Implementation of direct power control based on stator flux estimation using low-pass filter estimator for doubly fed induction generator–wind energy conversion system

Abstract

This article deals with the direct power control strategy applied for a grid-connected variable speed wind turbine based on doubly fed induction generator. The proposed method is based on a stator flux estimation algorithm which allows to control the rotor-side converter of the doubly fed induction generator. Several methods of stator flux estimation are based on the integration of the stator back electromotive force signal. However, in practice, the pure integration can cause various problems due to noises, stator resistance uncertainty, unknown initial conditions and measurement errors. Several algorithms, reported in the literature and used to estimate machine stator fluxes, are reviewed and compared.
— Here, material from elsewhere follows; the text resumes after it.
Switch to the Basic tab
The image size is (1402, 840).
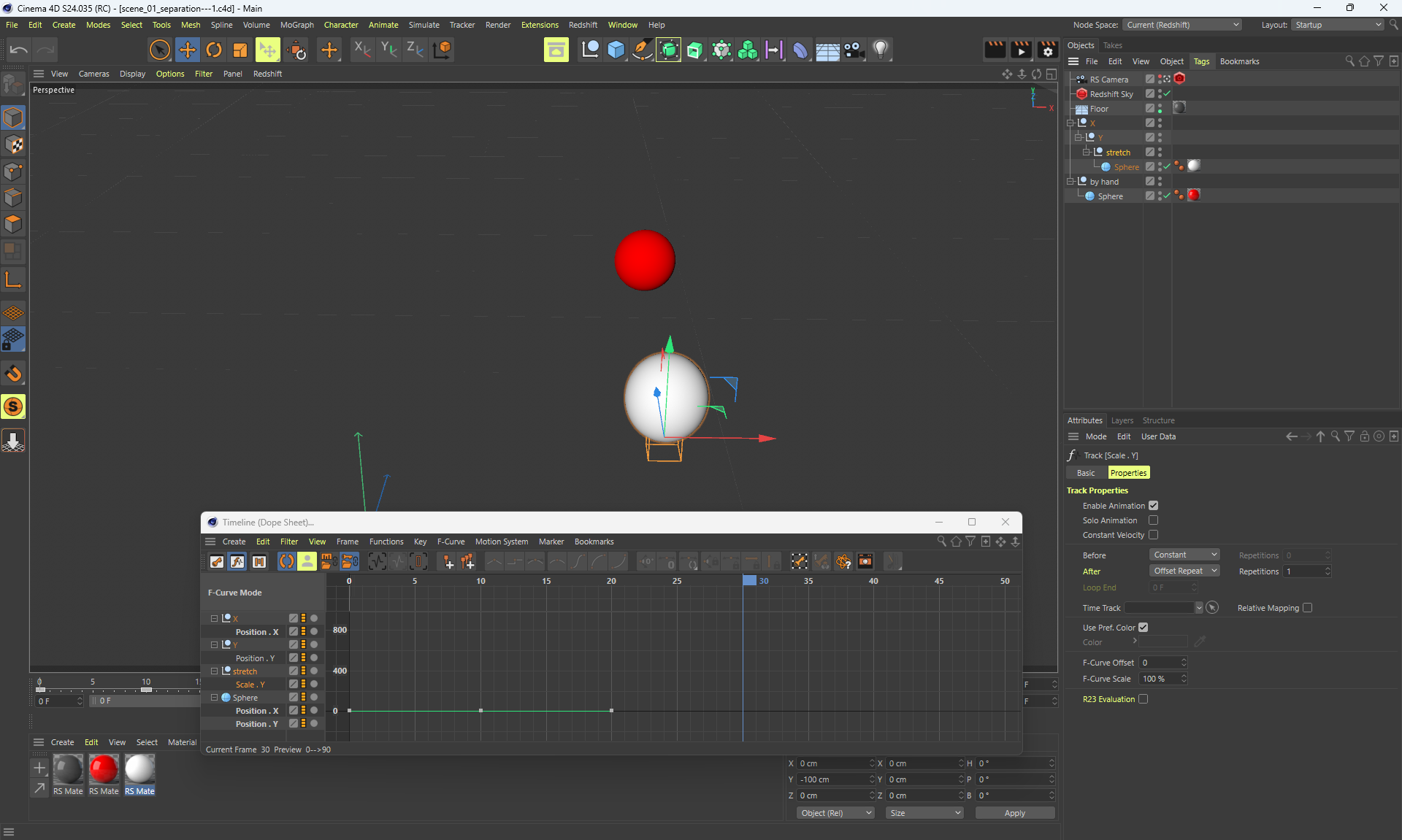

Particular attention is drawn to the low-pass filter–based algorithms that show good performances. In this article, the novelty of the proposed approach is the development of the direct power control–based stator flux estimation method with a low-pass filter. Theoretical analysis and implementation procedures of the proposed method are developed in detail. Simulation results of a variable speed wind turbine based on doubly fed induction generator are performed in MATLAB/Simulink software in order to evaluate the dynamic performances of the proposed control method under wind speed variations. The adopted control strategy is implemented using dSPACE 1104 board and tested for a wind turbine emulator. Experimental results show the effectiveness and the originality of the proposed control strategy.